◆ TASK: Please rescale the part of the listing that opens with the line containing "This screenshot has width=950, height=581." and closes at the end of the listing, giving back every line of it, requests included, with each answer coordinate multiplied by 2.45 and rounded to a whole number, halves up. Leave every other number unchanged.

◆ RECORDS TO USE:
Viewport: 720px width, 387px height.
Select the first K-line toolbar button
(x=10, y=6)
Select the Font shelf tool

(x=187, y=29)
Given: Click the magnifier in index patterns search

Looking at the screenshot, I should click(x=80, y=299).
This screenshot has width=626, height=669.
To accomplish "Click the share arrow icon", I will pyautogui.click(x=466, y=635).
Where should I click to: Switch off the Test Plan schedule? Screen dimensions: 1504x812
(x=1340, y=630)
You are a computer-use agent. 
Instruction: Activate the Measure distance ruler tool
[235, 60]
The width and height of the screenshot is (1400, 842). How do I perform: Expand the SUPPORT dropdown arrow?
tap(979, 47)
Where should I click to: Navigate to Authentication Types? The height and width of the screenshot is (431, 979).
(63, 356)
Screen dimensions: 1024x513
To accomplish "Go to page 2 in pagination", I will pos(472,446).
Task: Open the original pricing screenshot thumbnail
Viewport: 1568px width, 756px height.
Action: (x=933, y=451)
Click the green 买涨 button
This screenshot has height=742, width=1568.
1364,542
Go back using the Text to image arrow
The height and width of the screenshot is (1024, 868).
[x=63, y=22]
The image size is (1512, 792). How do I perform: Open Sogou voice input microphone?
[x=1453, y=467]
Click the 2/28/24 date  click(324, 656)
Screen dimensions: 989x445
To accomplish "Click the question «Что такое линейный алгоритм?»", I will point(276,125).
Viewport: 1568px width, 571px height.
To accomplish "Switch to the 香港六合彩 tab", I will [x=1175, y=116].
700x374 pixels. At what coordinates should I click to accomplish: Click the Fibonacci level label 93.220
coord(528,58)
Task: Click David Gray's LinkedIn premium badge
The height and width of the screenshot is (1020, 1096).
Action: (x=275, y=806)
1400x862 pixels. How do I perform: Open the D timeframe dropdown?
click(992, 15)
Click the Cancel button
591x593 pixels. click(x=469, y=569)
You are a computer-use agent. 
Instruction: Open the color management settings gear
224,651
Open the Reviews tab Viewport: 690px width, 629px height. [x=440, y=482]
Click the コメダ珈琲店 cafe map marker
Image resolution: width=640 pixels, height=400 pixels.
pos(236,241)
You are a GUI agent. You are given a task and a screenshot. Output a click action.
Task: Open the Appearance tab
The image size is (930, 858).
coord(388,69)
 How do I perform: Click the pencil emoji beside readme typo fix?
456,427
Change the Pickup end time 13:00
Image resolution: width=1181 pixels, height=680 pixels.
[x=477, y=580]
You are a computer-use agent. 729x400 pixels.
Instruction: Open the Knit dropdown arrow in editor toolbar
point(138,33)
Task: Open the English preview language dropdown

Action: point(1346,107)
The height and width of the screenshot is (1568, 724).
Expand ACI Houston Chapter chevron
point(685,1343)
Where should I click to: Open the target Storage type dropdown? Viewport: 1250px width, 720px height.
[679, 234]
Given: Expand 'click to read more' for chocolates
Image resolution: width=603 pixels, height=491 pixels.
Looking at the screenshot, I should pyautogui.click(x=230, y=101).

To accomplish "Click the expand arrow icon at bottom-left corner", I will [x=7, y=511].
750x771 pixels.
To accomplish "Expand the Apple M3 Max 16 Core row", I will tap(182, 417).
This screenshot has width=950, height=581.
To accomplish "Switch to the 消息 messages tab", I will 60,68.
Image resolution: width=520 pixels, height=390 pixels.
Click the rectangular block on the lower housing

◆ ANSWER FOR THE TASK:
This screenshot has width=950, height=581.
To accomplish "Switch to the 消息 messages tab", I will 147,167.
Image resolution: width=520 pixels, height=390 pixels.
Click the rectangular block on the lower housing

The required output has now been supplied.